[[ Data section, beginning ]]

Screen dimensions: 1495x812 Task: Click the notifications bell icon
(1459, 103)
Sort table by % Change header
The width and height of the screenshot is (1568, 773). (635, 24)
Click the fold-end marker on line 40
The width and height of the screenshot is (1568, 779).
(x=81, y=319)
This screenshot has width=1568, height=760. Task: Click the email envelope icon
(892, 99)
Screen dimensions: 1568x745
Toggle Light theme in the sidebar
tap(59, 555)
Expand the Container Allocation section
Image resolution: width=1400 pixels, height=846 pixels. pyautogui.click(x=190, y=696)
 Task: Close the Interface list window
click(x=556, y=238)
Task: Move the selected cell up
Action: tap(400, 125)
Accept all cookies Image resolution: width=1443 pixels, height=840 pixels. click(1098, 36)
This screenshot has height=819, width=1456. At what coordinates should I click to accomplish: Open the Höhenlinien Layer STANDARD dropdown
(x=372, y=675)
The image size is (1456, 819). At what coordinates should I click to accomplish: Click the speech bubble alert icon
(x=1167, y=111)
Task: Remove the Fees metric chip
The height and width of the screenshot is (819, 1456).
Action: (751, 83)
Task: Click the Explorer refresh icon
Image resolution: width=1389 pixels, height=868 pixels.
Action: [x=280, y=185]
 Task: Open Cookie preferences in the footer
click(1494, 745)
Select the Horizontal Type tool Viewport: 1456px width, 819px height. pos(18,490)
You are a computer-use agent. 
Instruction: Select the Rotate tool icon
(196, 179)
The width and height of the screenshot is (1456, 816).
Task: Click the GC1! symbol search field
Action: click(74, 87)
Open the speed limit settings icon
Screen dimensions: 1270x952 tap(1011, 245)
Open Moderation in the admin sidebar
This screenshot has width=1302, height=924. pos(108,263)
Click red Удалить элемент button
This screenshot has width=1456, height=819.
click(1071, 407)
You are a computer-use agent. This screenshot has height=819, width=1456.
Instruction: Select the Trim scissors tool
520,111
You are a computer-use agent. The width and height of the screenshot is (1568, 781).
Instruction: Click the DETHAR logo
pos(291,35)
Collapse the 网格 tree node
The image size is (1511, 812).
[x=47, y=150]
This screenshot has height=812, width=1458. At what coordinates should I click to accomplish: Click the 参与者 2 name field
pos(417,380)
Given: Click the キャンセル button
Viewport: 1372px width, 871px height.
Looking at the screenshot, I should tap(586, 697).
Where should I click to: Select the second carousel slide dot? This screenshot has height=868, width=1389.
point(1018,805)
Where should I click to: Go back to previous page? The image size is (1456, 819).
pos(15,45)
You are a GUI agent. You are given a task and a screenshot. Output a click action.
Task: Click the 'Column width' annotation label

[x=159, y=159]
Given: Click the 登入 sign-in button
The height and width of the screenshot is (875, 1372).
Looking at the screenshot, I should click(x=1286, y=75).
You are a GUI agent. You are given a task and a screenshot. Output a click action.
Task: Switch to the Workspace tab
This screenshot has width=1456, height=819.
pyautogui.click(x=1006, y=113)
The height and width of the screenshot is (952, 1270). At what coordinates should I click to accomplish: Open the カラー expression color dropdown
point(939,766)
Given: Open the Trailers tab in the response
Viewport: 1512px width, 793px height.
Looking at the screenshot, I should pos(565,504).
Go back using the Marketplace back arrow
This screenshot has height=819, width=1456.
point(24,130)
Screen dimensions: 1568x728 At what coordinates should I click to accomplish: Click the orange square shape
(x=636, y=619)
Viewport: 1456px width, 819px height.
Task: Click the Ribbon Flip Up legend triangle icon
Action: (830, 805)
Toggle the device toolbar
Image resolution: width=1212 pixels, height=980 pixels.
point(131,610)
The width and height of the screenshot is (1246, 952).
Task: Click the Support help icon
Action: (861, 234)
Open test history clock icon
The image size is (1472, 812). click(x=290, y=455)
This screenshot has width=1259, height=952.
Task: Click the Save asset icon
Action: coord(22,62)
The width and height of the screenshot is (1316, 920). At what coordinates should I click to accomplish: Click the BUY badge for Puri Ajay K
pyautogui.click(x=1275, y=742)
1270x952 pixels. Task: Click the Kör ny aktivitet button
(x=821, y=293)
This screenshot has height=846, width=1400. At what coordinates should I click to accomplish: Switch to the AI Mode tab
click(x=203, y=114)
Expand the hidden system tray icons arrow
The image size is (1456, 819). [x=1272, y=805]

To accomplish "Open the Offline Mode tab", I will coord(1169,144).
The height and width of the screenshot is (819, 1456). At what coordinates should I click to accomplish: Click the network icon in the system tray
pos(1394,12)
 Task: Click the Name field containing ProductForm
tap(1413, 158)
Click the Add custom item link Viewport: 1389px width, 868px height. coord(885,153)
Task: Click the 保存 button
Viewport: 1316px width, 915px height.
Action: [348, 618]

[[ Data section, end ]]

Scan the lines above for the word "computer" and copy every one where it occurs.

**Task answer:**
You are a computer-use agent. 
You are a computer-use agent. This screenshot has height=819, width=1456.
You are a computer-use agent. The width and height of the screenshot is (1568, 781).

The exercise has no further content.